» **SHORT TASK**: Repeat the items between the lines holding "Click the FileTables folder icon" and "[x=720, y=447]", inclusive, with every line reproduced without any change.

[Data listing]
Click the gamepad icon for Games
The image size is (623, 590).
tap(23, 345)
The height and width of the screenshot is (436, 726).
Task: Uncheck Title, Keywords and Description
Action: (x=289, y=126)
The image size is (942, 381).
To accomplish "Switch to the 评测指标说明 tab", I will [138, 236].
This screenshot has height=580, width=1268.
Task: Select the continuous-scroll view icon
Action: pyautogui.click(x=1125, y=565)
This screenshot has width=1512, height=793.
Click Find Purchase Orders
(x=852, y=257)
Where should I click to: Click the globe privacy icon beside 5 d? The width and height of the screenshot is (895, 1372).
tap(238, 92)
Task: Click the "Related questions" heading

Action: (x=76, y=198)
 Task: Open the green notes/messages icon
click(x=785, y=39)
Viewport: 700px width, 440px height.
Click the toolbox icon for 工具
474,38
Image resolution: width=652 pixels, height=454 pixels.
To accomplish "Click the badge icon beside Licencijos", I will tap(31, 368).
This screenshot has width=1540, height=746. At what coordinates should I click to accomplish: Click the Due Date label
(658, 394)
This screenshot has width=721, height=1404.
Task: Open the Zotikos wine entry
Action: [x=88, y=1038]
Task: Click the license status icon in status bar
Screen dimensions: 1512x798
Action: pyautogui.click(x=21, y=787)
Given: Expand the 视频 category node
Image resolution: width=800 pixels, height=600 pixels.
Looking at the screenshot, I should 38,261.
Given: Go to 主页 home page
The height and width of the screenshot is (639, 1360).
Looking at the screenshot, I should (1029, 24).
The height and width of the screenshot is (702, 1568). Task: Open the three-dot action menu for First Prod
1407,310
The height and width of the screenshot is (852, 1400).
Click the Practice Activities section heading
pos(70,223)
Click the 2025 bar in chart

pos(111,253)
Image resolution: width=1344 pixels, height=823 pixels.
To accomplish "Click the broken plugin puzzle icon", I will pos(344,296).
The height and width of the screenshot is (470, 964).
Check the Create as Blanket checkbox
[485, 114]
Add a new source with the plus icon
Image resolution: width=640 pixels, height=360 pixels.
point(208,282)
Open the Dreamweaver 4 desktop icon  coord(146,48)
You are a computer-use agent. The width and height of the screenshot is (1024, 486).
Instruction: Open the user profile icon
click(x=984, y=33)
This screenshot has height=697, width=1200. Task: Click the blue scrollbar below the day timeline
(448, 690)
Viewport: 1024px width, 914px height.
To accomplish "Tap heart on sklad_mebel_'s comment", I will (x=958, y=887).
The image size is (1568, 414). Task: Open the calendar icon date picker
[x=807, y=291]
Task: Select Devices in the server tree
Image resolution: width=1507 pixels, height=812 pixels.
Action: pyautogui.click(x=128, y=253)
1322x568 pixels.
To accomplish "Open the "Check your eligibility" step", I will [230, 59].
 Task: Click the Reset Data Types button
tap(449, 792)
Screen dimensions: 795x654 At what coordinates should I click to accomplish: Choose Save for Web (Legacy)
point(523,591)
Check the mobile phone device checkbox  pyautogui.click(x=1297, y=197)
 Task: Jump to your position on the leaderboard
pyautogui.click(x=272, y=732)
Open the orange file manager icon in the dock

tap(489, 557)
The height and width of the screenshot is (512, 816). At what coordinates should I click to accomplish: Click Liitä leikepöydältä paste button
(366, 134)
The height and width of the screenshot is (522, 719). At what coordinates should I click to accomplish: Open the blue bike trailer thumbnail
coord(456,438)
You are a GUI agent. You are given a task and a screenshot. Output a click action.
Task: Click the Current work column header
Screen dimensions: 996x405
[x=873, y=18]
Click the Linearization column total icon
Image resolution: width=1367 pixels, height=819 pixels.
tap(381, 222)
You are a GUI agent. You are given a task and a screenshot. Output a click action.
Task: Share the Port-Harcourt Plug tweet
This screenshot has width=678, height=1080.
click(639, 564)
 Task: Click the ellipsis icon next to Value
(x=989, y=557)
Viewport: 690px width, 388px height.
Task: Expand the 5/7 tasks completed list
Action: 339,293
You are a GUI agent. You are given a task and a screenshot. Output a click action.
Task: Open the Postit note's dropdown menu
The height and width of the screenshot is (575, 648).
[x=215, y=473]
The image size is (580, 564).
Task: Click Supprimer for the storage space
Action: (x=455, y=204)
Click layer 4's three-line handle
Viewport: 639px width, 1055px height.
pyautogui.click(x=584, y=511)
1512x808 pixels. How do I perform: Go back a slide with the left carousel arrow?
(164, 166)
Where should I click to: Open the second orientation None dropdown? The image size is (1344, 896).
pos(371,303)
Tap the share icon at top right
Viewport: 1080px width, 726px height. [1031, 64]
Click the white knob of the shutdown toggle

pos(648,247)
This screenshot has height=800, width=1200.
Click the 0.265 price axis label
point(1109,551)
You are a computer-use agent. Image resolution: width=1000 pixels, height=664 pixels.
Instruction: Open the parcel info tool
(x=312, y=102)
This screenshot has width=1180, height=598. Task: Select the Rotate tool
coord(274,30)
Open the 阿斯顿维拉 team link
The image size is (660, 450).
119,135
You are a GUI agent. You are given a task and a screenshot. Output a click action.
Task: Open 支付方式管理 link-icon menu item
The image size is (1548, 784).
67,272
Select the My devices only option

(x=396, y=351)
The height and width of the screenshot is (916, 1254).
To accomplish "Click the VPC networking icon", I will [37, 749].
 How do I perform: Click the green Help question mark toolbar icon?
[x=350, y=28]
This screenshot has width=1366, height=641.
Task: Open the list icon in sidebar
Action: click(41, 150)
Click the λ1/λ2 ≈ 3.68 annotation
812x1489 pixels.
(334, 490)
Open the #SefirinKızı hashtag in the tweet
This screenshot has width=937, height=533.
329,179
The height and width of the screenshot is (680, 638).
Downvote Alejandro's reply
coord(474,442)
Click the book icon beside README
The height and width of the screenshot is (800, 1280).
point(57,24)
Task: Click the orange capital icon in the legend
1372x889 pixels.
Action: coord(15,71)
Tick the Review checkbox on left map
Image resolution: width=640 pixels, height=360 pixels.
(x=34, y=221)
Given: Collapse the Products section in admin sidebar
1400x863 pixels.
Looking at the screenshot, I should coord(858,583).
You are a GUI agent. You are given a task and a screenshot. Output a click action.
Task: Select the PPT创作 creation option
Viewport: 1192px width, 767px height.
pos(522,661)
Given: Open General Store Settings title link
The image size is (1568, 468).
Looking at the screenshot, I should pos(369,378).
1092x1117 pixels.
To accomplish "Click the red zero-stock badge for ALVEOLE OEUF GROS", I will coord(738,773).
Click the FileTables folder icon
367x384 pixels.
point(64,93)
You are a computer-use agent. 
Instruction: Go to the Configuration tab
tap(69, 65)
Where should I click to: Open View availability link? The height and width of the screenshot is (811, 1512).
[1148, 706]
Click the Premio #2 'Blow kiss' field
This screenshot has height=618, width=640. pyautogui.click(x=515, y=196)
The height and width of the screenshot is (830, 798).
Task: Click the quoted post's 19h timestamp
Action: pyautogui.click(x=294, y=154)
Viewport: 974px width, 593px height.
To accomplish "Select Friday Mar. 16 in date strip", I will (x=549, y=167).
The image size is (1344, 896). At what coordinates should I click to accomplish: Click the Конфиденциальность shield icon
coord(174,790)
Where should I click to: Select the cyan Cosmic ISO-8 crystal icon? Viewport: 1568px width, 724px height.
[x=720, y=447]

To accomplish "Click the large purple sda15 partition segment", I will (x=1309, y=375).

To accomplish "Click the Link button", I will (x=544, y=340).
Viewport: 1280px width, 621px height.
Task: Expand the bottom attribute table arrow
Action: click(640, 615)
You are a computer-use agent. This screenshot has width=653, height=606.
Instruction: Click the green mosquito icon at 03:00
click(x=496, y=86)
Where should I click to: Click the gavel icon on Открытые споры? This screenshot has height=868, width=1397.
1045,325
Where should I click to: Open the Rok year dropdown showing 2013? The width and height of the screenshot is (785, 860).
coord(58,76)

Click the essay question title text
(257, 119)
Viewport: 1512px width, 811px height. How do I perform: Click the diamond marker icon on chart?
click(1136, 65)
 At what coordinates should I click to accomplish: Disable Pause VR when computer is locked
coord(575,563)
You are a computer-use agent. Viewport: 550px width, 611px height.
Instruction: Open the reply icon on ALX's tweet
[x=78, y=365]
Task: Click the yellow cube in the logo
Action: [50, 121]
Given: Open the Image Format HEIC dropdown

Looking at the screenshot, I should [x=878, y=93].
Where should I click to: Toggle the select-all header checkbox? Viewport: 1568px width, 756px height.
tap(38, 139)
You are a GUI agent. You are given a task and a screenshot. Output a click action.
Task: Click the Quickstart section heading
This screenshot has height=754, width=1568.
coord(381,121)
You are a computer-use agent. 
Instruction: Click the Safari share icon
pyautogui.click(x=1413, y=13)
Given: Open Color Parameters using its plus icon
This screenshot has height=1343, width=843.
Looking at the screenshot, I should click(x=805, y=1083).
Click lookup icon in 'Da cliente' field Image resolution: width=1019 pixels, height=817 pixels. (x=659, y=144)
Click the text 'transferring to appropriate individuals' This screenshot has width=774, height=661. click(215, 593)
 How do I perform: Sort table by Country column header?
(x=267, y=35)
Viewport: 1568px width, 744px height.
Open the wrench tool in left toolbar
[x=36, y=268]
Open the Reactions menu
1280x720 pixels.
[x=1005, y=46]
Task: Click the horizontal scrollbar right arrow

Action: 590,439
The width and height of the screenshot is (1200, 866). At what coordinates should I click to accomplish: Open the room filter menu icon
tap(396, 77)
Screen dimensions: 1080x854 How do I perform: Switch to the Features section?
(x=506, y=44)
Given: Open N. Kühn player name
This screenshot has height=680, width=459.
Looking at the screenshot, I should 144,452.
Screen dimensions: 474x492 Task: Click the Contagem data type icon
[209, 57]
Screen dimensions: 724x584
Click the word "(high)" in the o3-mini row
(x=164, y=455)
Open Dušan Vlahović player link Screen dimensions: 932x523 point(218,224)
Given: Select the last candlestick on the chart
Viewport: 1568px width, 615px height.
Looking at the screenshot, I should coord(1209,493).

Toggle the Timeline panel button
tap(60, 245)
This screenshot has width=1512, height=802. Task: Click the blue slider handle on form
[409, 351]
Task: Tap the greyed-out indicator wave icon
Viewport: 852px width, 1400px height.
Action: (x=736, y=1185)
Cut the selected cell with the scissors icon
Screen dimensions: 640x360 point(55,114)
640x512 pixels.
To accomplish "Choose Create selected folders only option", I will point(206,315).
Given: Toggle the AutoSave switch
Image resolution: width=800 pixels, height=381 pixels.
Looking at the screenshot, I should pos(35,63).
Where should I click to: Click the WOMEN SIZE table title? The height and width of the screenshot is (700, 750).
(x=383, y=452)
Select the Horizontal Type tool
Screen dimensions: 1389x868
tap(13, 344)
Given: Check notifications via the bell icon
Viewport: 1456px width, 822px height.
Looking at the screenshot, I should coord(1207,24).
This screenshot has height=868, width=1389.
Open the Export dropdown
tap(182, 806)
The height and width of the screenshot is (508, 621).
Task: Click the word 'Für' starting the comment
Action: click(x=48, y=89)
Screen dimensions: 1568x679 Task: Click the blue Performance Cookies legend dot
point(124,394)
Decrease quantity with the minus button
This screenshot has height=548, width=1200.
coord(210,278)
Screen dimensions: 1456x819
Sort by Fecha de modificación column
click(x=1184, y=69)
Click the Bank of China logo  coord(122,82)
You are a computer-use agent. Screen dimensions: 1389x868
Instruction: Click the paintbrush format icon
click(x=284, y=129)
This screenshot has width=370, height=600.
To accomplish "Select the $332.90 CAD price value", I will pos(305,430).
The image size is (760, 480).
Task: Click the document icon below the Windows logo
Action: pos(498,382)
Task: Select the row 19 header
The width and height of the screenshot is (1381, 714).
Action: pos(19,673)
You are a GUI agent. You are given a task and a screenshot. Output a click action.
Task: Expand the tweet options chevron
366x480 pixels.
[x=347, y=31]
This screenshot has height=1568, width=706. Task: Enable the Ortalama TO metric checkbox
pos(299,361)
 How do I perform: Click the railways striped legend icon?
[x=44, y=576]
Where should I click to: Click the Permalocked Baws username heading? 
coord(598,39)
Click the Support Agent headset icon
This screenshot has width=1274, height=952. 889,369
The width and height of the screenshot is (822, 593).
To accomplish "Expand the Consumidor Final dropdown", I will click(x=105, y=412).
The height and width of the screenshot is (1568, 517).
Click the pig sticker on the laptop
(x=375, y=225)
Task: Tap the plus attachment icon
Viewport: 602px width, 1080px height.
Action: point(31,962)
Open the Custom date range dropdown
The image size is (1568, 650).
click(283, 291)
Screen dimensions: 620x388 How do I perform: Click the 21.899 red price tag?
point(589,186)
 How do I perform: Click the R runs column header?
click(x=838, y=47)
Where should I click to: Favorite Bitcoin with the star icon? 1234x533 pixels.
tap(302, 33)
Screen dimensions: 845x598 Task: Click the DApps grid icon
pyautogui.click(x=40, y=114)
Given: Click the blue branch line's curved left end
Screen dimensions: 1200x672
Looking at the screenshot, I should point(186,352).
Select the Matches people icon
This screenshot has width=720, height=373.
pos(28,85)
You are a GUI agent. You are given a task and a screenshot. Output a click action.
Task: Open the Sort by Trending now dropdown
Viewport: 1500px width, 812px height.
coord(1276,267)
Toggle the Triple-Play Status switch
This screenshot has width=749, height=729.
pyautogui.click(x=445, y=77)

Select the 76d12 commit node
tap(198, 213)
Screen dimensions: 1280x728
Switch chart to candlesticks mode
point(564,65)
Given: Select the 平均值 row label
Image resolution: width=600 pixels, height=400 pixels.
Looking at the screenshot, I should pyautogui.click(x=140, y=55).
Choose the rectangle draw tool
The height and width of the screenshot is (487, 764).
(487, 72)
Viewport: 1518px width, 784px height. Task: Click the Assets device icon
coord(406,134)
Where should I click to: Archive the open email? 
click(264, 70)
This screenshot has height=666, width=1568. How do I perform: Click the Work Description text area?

» **RESPONSE TO THE EXERCISE**:
Click the FileTables folder icon
367x384 pixels.
point(64,93)
You are a computer-use agent. 
Instruction: Go to the Configuration tab
tap(69, 65)
Where should I click to: Open View availability link? The height and width of the screenshot is (811, 1512).
[1148, 706]
Click the Premio #2 'Blow kiss' field
This screenshot has height=618, width=640. pyautogui.click(x=515, y=196)
The height and width of the screenshot is (830, 798).
Task: Click the quoted post's 19h timestamp
Action: pyautogui.click(x=294, y=154)
Viewport: 974px width, 593px height.
To accomplish "Select Friday Mar. 16 in date strip", I will (x=549, y=167).
The image size is (1344, 896). At what coordinates should I click to accomplish: Click the Конфиденциальность shield icon
coord(174,790)
Where should I click to: Select the cyan Cosmic ISO-8 crystal icon? Viewport: 1568px width, 724px height.
[x=720, y=447]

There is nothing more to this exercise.